→ Selected passage
--------
[erlang-questions] Why system_flag(scheduler_bind_type) is deprecated?

Rickard Green rickard@REDACTED
Tue Jan 8 10:32:55 CET 2013


The following is the idea of how it should work some time in the future. Note that this won't happen in R16, and that it has not implemented yet and may be subject to changes.

When the runtime system boots, a fixed cpu-topology is set. The cpu-topology set is either automatically determined, or configured by the user on the command line. Schedulers are then bound to logical processors according to the bind type argument passed. This mapping between scheduler and logical processor will after this be fixed and will never change.

This does, however, *not* mean that from this point on every logical processor must remain online. It will still be possible to take processors offline as well as online. The state of the scheduler mapped to a logical processor should normally follow the state of the logical processor. That is, when a processor is taken offline, so is its scheduler... The cpu-topology used should match the actual hardware topology of the machine when it is fully equipped, and the amount of schedulers started should equal the amount of logical processors in that cpu-topology.
--------
→ Data section

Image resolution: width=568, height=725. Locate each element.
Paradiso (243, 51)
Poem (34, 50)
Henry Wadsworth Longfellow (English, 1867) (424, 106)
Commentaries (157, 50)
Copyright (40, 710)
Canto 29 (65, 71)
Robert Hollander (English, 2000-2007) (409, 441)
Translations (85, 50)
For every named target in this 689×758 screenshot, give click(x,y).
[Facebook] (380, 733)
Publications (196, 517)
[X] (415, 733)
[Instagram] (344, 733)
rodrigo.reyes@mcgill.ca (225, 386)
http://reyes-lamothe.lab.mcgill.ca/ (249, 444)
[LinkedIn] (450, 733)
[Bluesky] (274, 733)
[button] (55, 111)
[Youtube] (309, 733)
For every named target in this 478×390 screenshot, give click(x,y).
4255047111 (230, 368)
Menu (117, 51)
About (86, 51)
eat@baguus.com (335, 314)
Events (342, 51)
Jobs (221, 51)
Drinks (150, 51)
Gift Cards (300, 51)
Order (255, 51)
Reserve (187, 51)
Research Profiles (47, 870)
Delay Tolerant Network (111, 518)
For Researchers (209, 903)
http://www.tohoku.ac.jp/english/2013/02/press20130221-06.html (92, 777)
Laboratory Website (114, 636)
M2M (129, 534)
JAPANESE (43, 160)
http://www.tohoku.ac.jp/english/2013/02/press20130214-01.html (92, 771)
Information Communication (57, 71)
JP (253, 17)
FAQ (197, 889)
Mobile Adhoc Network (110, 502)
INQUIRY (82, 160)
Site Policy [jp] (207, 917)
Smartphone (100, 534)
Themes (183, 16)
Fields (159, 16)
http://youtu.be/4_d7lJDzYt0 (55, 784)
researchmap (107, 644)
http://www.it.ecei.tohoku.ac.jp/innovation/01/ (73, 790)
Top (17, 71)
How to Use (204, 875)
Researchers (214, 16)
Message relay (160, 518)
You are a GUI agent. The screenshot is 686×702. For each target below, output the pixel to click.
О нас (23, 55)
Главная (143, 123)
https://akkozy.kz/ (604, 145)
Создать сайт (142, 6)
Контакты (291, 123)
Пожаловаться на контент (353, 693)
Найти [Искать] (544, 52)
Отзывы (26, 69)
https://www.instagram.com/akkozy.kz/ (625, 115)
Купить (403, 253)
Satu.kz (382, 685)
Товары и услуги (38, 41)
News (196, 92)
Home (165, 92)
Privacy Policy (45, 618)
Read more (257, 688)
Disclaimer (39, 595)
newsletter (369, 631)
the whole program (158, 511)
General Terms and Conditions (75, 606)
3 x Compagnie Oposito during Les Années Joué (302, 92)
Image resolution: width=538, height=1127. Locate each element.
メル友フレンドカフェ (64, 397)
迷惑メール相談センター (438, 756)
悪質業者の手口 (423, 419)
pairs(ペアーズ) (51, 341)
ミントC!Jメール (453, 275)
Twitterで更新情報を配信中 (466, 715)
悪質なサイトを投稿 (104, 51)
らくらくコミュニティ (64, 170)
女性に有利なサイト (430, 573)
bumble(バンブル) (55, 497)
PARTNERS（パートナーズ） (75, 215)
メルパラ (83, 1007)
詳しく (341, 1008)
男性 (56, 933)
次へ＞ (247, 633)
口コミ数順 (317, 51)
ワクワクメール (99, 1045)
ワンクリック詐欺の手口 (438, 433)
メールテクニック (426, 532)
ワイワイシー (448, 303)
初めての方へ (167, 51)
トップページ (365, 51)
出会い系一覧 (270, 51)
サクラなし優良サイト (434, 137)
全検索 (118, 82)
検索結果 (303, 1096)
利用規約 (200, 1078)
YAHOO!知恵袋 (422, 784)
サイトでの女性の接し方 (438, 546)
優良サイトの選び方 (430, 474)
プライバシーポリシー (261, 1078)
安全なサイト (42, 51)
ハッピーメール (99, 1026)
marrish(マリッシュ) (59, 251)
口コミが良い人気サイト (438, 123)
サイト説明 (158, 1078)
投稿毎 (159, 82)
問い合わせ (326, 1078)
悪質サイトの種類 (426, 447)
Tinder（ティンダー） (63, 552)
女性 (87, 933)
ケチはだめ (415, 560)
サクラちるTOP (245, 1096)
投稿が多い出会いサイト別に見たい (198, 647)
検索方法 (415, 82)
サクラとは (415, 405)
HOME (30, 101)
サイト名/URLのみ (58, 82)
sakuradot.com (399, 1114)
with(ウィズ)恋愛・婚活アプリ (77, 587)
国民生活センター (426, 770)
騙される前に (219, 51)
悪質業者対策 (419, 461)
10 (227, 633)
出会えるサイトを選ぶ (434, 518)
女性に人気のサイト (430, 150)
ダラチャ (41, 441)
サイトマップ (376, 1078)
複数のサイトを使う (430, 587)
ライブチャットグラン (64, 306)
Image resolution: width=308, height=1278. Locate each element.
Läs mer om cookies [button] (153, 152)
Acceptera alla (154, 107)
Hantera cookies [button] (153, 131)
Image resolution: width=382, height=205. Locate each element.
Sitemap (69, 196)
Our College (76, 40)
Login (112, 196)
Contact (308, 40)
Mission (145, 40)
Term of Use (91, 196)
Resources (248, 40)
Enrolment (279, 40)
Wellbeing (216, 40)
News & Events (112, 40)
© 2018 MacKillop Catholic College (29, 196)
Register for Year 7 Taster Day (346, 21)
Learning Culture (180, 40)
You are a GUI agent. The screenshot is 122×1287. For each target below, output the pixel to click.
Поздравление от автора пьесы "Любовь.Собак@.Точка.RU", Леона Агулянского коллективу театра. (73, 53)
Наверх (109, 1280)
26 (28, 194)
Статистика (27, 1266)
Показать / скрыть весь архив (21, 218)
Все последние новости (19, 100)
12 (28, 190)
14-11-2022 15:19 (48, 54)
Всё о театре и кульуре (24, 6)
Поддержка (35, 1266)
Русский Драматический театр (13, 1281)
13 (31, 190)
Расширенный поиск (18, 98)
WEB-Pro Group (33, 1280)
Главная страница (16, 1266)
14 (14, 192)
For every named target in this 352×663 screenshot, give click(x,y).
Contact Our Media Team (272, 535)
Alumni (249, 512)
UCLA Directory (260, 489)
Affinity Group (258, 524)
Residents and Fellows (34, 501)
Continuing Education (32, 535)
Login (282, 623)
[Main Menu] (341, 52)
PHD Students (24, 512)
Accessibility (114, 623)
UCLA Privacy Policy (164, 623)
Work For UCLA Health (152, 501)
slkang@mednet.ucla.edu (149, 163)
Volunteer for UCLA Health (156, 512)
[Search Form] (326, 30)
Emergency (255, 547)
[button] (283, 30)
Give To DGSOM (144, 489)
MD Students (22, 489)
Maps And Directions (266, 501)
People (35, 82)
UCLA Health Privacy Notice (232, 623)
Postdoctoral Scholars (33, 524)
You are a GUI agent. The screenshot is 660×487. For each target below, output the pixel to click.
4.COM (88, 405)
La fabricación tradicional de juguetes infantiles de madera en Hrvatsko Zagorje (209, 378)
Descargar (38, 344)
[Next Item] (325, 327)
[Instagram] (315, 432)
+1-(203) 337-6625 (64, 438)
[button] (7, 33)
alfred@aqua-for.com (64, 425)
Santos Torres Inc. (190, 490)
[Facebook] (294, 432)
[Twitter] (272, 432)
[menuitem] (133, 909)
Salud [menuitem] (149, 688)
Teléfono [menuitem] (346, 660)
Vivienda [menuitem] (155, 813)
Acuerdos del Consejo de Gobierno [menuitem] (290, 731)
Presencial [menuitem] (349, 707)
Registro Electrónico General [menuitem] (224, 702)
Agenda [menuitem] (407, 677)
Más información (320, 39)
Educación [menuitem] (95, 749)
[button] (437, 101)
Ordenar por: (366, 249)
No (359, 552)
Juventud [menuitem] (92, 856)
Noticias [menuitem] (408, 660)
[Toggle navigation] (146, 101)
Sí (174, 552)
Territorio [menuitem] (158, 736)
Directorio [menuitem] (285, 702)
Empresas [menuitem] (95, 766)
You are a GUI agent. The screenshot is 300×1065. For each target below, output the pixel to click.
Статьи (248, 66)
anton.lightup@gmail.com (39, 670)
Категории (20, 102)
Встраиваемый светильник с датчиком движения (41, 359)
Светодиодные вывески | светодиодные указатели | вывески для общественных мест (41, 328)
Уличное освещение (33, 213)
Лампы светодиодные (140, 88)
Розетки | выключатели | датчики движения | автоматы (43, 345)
--------
In the mailing-list post on scheduler binding, what happens to a scheduler when its logical processor is taken offline?

→ Exercise answer
The scheduler is taken offline as well.